などを宿題とすることが多かったように思います。

 (1)はかなり一般的な宿題の例かと思います。でも、子供たちにとっては「覚えてくること」が課題なので、休み明けのテストが終わるまでは「宿題終わった!」と思えないところが苦しいところ。反対に言えば、早めに練習しておいても休み明けのテストの時に書けないと意味が無いので、休みが終わってから準備するほうが場合によっては効率がいいとも言えます。それって「夏休みの宿題」としてはどうなの?とも思います。

 そして「覚えてくること」が肝心であるにも関わらず、範囲の単語を一律に10回ずつ練習してくることを課題にする先生もいますけど、あれも疑問です。すでに覚えている子にとってはただの苦行です。手の運動でしかありません。なので、ぼくがその手の宿題を出す場合は、せめて意義のある練習になるようにと、「でそ単」タイプの練習用紙を配布して、「3回は全員書く、それ以上は自由」という風にしています。それでもテストのために必要に応じて練習してくる生徒が多いです。

 単語練習についてはまだまだ思うところはあるんですけど、スペリングコンテストの意義みたいなものを根本から崩しかねないので、その話はまた今度。

 (2)(3)のようなワークブック的課題も一般的ですね。「夏休みの友」的なものも含めて、ワークブックのような自学教材を使っての学習も個人的にはどれくらい成果があるか疑問です。特に英語は(少なくともああいうスタイルでは)自学が難しい教科のように思います。「知っているか、知らないか」の問題が多いですからね。「できた!」と思わせるようなワークブックが出てくればいいのになぁ、と思っています。

 (4)(5)(6)のようなwritingや翻訳の課題も、時間のある夏休みだからこそ取り組ませたいところですが、全部生徒に丸投げでやらせるのはやっぱり苦しい。
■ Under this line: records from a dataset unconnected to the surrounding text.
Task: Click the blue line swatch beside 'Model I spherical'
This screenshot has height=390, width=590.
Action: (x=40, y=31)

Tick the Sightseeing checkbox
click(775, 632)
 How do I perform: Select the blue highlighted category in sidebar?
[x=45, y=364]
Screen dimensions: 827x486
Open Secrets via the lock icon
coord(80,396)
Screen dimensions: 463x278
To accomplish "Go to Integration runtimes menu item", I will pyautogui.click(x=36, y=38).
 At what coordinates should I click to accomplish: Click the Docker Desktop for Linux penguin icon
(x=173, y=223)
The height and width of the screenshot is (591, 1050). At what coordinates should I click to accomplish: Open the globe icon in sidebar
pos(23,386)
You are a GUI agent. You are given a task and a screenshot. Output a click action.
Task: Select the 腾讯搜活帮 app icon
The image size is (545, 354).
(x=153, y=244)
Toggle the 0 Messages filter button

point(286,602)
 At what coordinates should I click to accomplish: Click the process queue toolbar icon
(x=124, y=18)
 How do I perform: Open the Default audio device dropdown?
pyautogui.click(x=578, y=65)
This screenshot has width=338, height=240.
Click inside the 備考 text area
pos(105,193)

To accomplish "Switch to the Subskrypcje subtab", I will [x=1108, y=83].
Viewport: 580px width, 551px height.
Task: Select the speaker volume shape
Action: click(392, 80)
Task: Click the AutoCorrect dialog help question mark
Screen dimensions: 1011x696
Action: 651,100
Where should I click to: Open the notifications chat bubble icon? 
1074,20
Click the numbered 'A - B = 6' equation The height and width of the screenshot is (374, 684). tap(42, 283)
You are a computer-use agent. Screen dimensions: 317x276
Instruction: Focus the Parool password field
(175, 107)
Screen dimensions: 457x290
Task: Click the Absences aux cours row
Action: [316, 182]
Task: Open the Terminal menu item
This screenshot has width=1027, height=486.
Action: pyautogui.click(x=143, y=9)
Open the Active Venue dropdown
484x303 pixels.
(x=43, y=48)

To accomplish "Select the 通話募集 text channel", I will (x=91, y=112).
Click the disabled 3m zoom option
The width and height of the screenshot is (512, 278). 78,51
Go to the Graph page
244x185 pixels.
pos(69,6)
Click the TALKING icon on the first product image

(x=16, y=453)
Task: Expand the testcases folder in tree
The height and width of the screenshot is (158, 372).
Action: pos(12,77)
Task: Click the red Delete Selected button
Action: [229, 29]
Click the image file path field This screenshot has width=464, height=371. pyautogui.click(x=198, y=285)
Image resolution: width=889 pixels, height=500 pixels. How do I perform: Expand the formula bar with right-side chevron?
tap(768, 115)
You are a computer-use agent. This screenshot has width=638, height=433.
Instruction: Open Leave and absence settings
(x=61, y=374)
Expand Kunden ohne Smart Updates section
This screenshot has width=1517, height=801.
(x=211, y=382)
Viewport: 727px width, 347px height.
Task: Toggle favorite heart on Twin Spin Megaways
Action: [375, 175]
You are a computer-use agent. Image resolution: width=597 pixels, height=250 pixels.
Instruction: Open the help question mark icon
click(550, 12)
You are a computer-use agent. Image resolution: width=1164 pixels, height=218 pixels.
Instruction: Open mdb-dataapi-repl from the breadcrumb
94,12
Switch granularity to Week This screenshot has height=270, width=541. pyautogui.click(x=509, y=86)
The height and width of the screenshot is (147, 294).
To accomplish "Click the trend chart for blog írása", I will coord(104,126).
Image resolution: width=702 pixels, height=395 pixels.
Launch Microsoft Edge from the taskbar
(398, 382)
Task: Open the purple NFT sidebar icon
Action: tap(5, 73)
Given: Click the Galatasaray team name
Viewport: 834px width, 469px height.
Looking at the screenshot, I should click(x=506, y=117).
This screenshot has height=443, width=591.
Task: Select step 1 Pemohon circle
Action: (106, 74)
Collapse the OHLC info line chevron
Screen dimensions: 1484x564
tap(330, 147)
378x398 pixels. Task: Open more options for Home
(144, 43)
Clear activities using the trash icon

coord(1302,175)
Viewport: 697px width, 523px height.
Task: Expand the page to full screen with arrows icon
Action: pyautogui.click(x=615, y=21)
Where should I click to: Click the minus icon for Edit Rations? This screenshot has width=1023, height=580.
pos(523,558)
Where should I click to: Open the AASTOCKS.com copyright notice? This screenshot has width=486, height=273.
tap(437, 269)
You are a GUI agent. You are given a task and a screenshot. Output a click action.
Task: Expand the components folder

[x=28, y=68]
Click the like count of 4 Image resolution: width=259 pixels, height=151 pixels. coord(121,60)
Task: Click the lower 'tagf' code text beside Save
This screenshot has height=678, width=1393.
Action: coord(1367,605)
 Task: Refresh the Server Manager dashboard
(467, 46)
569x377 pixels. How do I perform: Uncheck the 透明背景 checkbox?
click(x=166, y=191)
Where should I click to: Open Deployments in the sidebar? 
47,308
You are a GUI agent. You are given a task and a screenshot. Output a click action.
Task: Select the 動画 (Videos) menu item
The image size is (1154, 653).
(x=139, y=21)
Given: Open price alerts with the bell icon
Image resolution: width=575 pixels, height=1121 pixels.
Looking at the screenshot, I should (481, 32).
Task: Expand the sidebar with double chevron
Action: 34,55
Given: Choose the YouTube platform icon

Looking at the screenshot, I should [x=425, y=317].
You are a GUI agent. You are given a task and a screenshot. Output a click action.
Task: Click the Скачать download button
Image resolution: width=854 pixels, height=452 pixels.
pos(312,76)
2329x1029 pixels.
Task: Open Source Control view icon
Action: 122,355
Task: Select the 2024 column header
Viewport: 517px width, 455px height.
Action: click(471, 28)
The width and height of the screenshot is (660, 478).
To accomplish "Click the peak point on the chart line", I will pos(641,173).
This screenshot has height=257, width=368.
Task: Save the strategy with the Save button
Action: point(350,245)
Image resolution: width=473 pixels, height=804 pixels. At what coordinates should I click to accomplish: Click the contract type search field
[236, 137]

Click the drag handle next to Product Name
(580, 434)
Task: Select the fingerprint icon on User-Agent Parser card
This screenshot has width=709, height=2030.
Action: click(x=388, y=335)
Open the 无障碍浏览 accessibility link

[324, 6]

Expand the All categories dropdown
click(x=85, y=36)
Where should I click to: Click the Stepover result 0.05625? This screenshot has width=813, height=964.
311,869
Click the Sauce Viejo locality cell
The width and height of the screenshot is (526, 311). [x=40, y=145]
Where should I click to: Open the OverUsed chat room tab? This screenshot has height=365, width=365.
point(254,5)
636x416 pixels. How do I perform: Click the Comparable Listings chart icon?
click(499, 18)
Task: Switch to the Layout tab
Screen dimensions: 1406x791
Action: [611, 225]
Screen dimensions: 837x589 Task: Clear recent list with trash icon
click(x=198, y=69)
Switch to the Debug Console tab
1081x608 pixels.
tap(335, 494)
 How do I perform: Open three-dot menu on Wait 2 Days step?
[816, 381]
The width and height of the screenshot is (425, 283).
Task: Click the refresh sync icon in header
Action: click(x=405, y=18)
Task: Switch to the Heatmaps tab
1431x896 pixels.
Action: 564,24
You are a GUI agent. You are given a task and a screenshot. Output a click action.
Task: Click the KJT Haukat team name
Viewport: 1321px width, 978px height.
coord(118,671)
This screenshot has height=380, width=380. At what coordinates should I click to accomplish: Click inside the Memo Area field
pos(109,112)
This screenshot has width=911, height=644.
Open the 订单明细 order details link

ドラフトが書けた時点で教師がチェックしたりアドバイスしたりできる仕組みがあればいいんですけどね。昔のように「登校日」とかがあれば、できなくもないかな。もしくはみんながメールやネットを使えることが前提になれば、メールで途中経過を提出、なんてことも可能になるでしょうね。そうしたらすごく意義のある宿題になるかも。ちなみに(6)のオリジナル・ポケモン課題は、授業で好評だった活動を発展させておこないました。詳しくはこちら。
 →「ポケモン書けるかな?その2」

 こうして考えてみると、そもそも「夏休みの宿題」というものに、授業と同じような学びの量を期待することは無理だよな、と気づきます。もっとも、それが可能であったなら、私たちが授業をする意味がなくなっちゃうから当たり前なんですけどね。それでも「せっかくやらせるなら」と欲張ってしまう私が悪いのでしょう。本来は英語に限らず「毎日少しずつでも机に向かう学習習慣を作りたい」というのがねらいだったんだと思いますし。

 しかしその肝心な「継続性」をチェックできる機能が、今の「夏休みの宿題」システムにはないんです。このへんは、先ほどのWriting課題でも述べたように、メールやネットの利用がデフォルトになれば、少し実現できそうなところでもあります。そうなれば生徒のワークの進み具合もネット上で一元管理できるようになるでしょうし、個別にアドバイスをしたり、叱咤激励もできるようになります。デジタルワークブックの登場には、すごく期待しているところです。

 もっともそんな時代になったら、生徒にとっては、「夏休みの宿題」がさらに悪魔のような存在になってしまうだけかもしれませんけどね。教師の方も、休み中にやたら多い会議や出張が減らない限り、そんな指導・支援は不可能ですね。